▼

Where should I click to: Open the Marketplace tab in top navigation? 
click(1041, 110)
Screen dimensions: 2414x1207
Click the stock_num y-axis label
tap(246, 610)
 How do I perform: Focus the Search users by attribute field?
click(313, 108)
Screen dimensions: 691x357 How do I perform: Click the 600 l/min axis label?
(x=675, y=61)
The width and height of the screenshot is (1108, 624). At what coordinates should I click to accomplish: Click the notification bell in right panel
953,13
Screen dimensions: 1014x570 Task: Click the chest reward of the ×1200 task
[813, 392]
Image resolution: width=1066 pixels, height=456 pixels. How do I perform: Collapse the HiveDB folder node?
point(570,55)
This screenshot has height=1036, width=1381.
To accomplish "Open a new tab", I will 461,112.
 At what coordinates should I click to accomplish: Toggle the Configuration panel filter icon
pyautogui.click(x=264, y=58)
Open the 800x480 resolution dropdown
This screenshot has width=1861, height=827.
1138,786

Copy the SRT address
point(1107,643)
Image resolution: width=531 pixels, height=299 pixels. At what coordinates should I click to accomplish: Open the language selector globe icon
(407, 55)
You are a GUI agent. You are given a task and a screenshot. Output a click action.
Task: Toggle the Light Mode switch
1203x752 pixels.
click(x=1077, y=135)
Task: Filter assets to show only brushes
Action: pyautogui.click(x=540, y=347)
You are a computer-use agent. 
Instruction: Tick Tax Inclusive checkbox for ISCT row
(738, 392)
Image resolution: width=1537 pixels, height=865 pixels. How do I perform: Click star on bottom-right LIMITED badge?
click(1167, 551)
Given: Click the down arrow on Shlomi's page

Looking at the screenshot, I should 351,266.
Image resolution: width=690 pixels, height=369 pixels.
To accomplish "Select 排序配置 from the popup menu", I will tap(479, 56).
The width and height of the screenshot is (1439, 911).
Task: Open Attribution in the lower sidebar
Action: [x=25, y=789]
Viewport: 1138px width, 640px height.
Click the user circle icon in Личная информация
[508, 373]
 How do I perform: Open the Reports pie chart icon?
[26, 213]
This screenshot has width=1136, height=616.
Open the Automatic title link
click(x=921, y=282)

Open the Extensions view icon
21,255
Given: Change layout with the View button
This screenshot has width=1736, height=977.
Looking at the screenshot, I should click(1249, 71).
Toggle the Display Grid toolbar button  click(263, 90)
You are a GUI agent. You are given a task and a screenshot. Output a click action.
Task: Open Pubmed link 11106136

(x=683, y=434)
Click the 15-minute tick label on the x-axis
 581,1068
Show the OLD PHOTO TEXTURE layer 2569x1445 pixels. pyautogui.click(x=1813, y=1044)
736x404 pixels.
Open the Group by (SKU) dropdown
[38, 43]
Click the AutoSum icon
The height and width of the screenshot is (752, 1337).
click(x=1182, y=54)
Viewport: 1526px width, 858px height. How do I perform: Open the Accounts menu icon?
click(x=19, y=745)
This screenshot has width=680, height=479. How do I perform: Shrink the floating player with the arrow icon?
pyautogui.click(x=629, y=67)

▲

> Task details: Write out, please, only the lines from the one with "The height and" through the last line above, both included and unchanged.

> Response area:
The height and width of the screenshot is (752, 1337).
click(x=1182, y=54)
Viewport: 1526px width, 858px height. How do I perform: Open the Accounts menu icon?
click(x=19, y=745)
This screenshot has width=680, height=479. How do I perform: Shrink the floating player with the arrow icon?
pyautogui.click(x=629, y=67)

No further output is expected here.